Before cytocompatibility and hemocompatibility assessments, which are under development, the hybrid membrane has been characterized with regard to its physico-chemical and mechanical features. Chemical composition of the composing layers has been ascertained by DSC, TGA and FTIR-ATR. Moreover, the coherence of the composing layers has been investigated: images taken by SEM and 2 photons microscopy ascertained that the interface developing upon contact between decellularized pericardium and synthetic polymer, is continuous and the layers are well adhering to each other. Polymeric and pericardial layers are perfectly stratified and polymers penetrates the biological tissue for a few microns: a good connection between the synthetic polymer and the biological tissue is then established. Additionally, the absence of any polymer trace on the pericardial side of the hybrid membrane has been proved by FTIR-ATR. Thus, decellularized pericardium will be in direct contact with blood assuring high hemocompatibility. Interestingly, SEM images give evidence of flattened collagen bundles, which lose their typical waviness. This effect can be due to the decellularization procedure that can alter the force of intra- and inter-molecular bonds.

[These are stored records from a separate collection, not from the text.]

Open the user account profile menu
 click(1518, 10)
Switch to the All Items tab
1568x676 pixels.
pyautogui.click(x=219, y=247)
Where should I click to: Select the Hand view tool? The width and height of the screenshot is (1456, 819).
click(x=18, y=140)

Finally, biomechanical tests demonstrated the ability of the hybrid membranes to withstand the deformations that are foreseen during actuation of the intended ventricular chamber: the deformation level reached during the tests is much higher than that calculated during recently published simulations [30]. Briefly, three configurations of bellow-like pulsatile ventricular chambers have been compared by means of explicit dynamic computational analysis to identify maximum stress and strain values during actuation without any internal fluid (e.g., fluid–structure interactions have been neglected). During the simulated actuation of the best performing configuration, the maximum stress was lower than 2 MPa with a deformation of around 19 %. For the worst performing configuration, the strain raised up to 60 % but the stress remained under 3.5 MPa. In both cases, the registered stress and strain values were within the range of the experimentally measured ones. As depicted in Table 2, the proposed membranes can resist up to more than 70 % strain, with a UTS higher than 8 MPa. In line of principle, they are mechanically suitable for the intended application.

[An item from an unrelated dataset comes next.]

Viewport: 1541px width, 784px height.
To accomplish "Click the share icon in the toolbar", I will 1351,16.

On the basis of the results obtained in terms of physicochemical and mechanical characterizations, it is not yet possible to select one polymer instead of the other: when coupled with DPP, both Chronoflex AR and AR-LT exhibit promising features. Empirically, the presence of silica microparticles into Chronoflex AR-LT makes the polymeric layer less tacky; on the other hand, Chronoflex AR is easier to be handled and molded. The ultimate selection of the most appropriate polymeric formulation has to be postponed when the results of other tests (fatigue resistance, cytocompatibility, hemocompatibility and calcification) will be available. Indeed, a preliminary investigation on the capacity of the membrane to evoke thrombin generation and platelet activation has been performed with promising results [31].

Conclusions

The hybrid membranes fabricated by coupling decellularized porcine pericardium with a commercial polycarbonate urethane have been assessed in terms of composition, structure and mechanical resistance. As a result such hybrid membranes proved to be potentially suitable for the construction of the ventricular chambers of an innovative TAH.

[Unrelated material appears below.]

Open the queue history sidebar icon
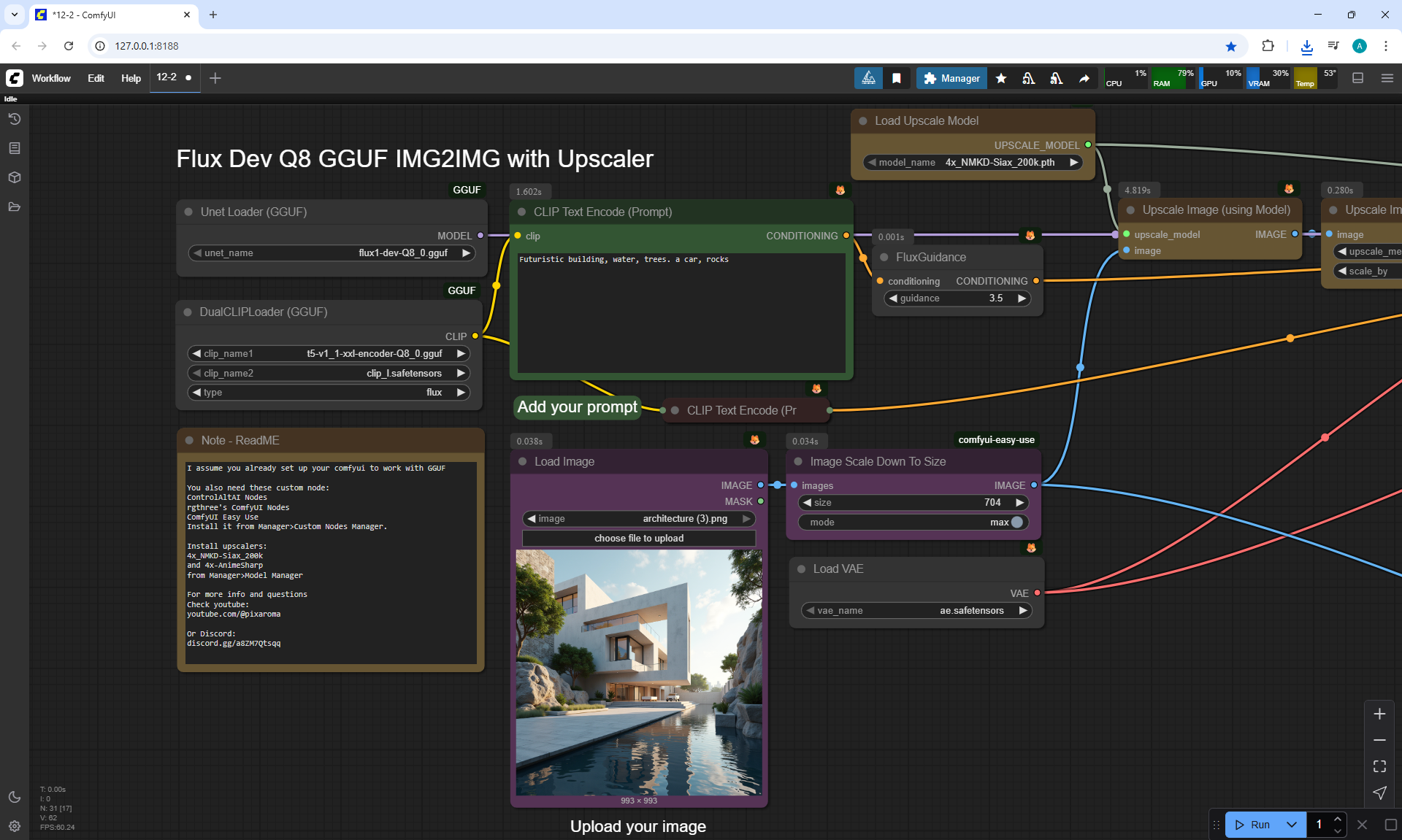The width and height of the screenshot is (1402, 840). coord(14,119)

For an exhaustive characterization of the membranes, further investigations will be necessary to assess fatigue resistance, cytocompatibility, hemocompatibility and calcification. Actually, cytocompatibility tests are in progress with HUVECs and MSCs following the UNI EN ISO 10993-5. The local ethical committee has already given the authorization for in vivo calcification tests on animal model (rodent), which has then been submitted to the Italian Ministry of Health.